The Firestone Tire and Rubber Co. has agreed to recall another 5 million steel-belted radial tires because of possible defects, the government announced yesterday.

The action is an expansion of the company's agreement in November 1978 to recall 14 million Firestone 500 steel-belted radials and related TPC and private-brand tires. That was the largest such recall in history.

The tires involved in this recall are also Firestone 500s, as well as private brands of identical construction made by Firestone and sold by Montgomery Ward.

The company said in a statement it "continues to believe that the tire lines do not contain safety-related defects," and that it is taking the new action "primarily to improve consumer confidence" in Firestone products.

Firestone estimated 1.8 million of the 5 million tires to be recalled are still in service.
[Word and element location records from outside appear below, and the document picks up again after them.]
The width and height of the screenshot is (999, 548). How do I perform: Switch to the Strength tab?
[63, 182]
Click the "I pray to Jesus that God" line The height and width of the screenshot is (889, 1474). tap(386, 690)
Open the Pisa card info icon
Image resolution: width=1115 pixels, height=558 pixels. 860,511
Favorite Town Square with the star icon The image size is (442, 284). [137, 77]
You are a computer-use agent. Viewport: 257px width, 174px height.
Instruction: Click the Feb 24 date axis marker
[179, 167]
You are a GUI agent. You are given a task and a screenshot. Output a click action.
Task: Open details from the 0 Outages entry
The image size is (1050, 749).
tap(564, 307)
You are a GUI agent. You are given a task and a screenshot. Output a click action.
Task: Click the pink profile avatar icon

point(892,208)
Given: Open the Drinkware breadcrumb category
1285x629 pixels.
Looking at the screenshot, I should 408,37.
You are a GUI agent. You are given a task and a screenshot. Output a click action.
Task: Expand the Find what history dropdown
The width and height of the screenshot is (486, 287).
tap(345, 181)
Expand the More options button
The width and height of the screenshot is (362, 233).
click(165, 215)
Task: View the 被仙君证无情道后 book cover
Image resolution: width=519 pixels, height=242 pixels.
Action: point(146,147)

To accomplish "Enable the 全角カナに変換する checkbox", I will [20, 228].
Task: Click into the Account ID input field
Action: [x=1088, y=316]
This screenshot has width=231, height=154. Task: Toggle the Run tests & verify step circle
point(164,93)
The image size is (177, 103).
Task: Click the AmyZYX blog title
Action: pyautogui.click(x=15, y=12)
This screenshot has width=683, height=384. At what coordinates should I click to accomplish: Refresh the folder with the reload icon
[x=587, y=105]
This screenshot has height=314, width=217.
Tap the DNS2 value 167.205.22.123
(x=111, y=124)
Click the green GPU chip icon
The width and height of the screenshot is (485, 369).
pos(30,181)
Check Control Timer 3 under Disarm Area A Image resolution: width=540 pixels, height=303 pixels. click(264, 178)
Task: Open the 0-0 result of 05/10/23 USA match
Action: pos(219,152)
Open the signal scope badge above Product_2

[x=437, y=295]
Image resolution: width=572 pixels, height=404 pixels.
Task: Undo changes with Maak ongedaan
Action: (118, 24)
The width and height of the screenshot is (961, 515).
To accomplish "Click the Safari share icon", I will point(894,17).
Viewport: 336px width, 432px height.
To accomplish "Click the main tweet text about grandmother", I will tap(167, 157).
The company will notify owners by mail and offer free replacement of tires sold after June 1, 1977. Most will be replaced with new Firestone 721 steel-belted radials or other comparable tires.

Replacement at half price or on a pro-rata price based on treadwear will be offered to consumers who purchased their tires before June 1, 1977.

The tires involved in the new recall were produced in 1976 and 1977, and most are size "G" or larger. They generally are found on intermediate- to full-size sedans and station wagons.

Firestone, which has been hit hard by adverse publicity over the massive recall, said dealers would be available to answer questions on the new recall on or after July 7. Consumers also may obtain additional information by calling the Firestone Consumer Affairs Office toll free at 800-321-9638.

"We are pleased with Firestone's conscientious response to the newly developed evidence that some additional tires from the 500 lines should be included in the recall," said Joan Claybrook, head of the National Highway Traffic Safety Administration.

"The company's decision to take these tires off the highway is a commendable and responsible action. We urge all owners of the affected tires to participate in this important safety campaign," she said.

The company recall two years ago was done at the urging of the NHTSA, which acted on reports that 41 deaths and 65 injuries allegedly were caused by blowouts or other failures of the tires.

The cost of the additional recall is expected to be covered under the $234 million set aside in 1978 for the original recall. The recall resulted in an after-tax loss of $147 million, charged to the final quarter of 1978, the company said.

The company, in the midst of a campaign to enchance its image following the 1978 recall, said in March it was extending the original recall indefinitely. Free replacement of the tires recalled in 1978 will continue until Oct. 1, after which affected tires would be replaced on a pro-rata treadware basis, the company said.